Monday, July 17, 2017

Wal-Mart’s Advantage in the Fight Against Amazon

Half of Wal-Mart’s stores are in rural areas, where fast shipping and grocery delivery are expensive to operate.

 
Wal-Mart overlaps much less with Whole Foods than other grocers do.
Wal-Mart overlaps much less with Whole Foods than other grocers do. PHOTO: GETTY IMAGES/ISTOCKPHOTO
 
It hasn’t been a pretty year for brick-and-mortar retailers, with a key index tracking retail industry stocks down over 10% since the beginning of the year. Store closures, competition from online retailers, and fear of disruption are all reasons for investors to be pessimistic about future earnings. Amazon.com’s$13.7 billion acquisition of Whole Foods last month was widely seen as the straw that broke the camel’s back, wiping billions from competing grocers’ market values in a matter of hours.
 
One retailer that won’t go down without a fight, however: Wal-Mart. Analysts from Goldman Sachs upgraded the stock to a “Buy” on Friday, citing the world’s largest retailer’s scale and strong presence in rural markets as a protective moat against aggressive competition from Amazon.
 
In order to offer two-day shipping to Prime members and build out a grocery delivery service, Amazon needs to be close to where its customers live.
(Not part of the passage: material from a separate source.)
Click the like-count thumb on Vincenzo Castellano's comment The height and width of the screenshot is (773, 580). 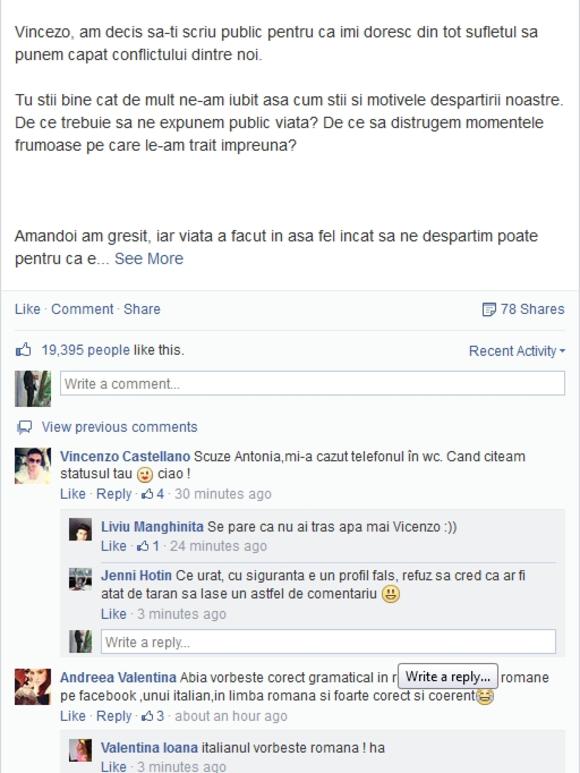(x=147, y=493)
Offering the same level of service to shoppers spread out across rural areas would be prohibitively expensive, keeping Amazon from offering such low prices. Compared to its brick-and-mortar peers, Wal-Mart is much less exposed to big cities, with 53% of its stores in the top 100 markets in the U.S. by population versus 79% for Costco and 77% for Target. And 22% of Wal-Mart’s stores are in regions with fewer than 100,000 people -- too sparse for Amazon’s delivery economics (until it gets its drones off the ground, that is).
Additionally, Wal-Mart overlaps much less with Whole Foods than other grocers. Just 43% of Wal-Marts are within 20 miles of a Whole Foods, compared to 81% of Costco stores and 71% of Target locations. What all of that means is that if Amazon turns Whole Foods stores into distribution centers for grocery delivery, Wal-Mart’s rural bias seems to make it safe -- or at least safer than its peers. By continuing to add options such as online ordering followed by in-store pickup, Wal-Mart can offer rural customers a comparable experience to e-commerce without the high delivery costs, unlike Amazon.
The Goldman Sachs analysts raised their price target to $84, a 10% premium to Wal-Mart’s $76.46 Friday closing price.